- [PROMPT]: Give again, unaltered, the lines of the listing below that run from the line having "You are a GUI" through the line having "Services (444, 126)".

- [SUPPLIED ENTRIES]:
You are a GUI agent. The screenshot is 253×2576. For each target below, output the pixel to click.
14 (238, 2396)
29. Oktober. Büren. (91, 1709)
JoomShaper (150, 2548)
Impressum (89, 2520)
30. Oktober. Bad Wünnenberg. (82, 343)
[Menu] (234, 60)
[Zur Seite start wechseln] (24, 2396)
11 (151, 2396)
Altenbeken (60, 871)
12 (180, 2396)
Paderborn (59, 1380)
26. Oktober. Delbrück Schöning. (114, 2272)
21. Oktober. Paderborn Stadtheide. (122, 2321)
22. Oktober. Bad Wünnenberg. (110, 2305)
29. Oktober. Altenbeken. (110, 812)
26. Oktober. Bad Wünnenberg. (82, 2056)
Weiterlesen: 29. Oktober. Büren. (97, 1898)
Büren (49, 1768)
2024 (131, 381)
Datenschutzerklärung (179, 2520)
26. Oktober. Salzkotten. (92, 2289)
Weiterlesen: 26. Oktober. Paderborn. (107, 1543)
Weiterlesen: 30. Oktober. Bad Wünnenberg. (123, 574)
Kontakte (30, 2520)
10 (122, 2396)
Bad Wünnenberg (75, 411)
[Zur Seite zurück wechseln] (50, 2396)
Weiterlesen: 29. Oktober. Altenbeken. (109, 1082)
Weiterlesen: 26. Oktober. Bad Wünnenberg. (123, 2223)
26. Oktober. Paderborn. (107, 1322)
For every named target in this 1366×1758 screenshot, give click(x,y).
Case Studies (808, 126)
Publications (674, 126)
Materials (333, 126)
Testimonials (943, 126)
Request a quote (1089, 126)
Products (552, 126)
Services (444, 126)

* * *

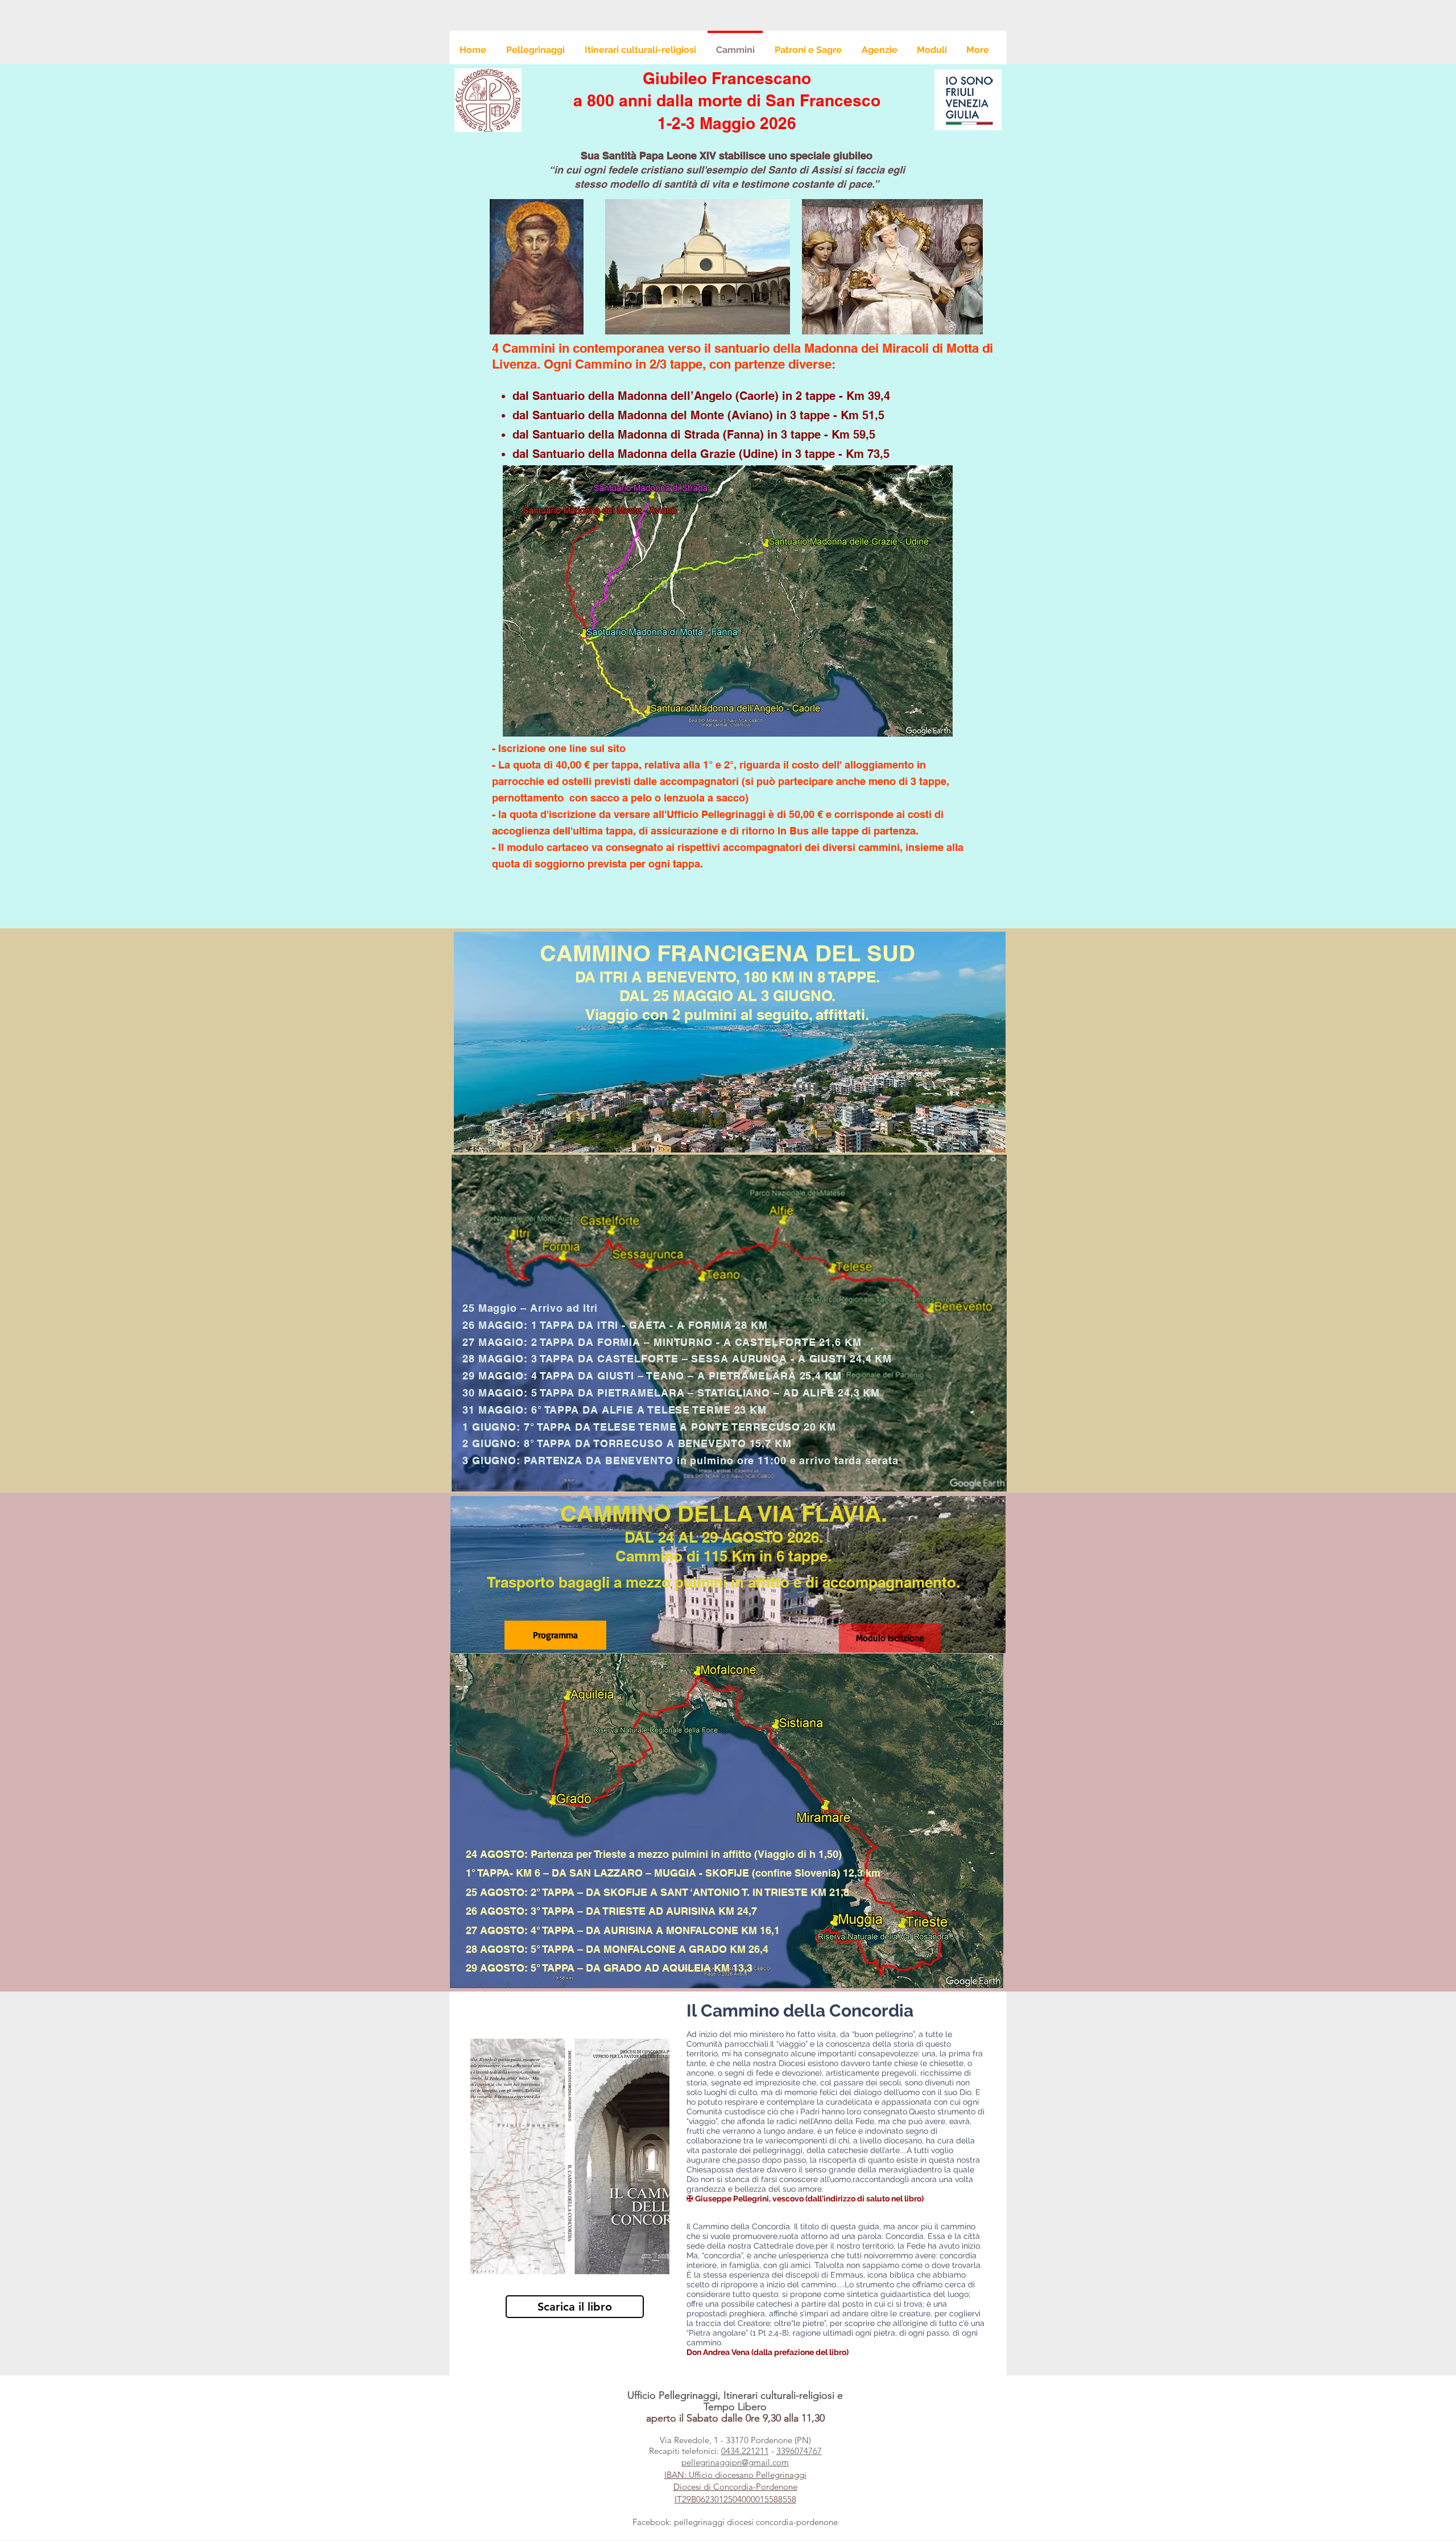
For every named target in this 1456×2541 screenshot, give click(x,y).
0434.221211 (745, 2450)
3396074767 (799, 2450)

- [SOLUTION FOR THIS PROBLEM]:
You are a GUI agent. The screenshot is 253×2576. For each target below, output the pixel to click.
14 (238, 2396)
29. Oktober. Büren. (91, 1709)
JoomShaper (150, 2548)
Impressum (89, 2520)
30. Oktober. Bad Wünnenberg. (82, 343)
[Menu] (234, 60)
[Zur Seite start wechseln] (24, 2396)
11 (151, 2396)
Altenbeken (60, 871)
12 (180, 2396)
Paderborn (59, 1380)
26. Oktober. Delbrück Schöning. (114, 2272)
21. Oktober. Paderborn Stadtheide. (122, 2321)
22. Oktober. Bad Wünnenberg. (110, 2305)
29. Oktober. Altenbeken. (110, 812)
26. Oktober. Bad Wünnenberg. (82, 2056)
Weiterlesen: 29. Oktober. Büren. (97, 1898)
Büren (49, 1768)
2024 (131, 381)
Datenschutzerklärung (179, 2520)
26. Oktober. Salzkotten. (92, 2289)
Weiterlesen: 26. Oktober. Paderborn. (107, 1543)
Weiterlesen: 30. Oktober. Bad Wünnenberg. (123, 574)
Kontakte (30, 2520)
10 (122, 2396)
Bad Wünnenberg (75, 411)
[Zur Seite zurück wechseln] (50, 2396)
Weiterlesen: 29. Oktober. Altenbeken. (109, 1082)
Weiterlesen: 26. Oktober. Bad Wünnenberg. (123, 2223)
26. Oktober. Paderborn. (107, 1322)
For every named target in this 1366×1758 screenshot, give click(x,y).
Case Studies (808, 126)
Publications (674, 126)
Materials (333, 126)
Testimonials (943, 126)
Request a quote (1089, 126)
Products (552, 126)
Services (444, 126)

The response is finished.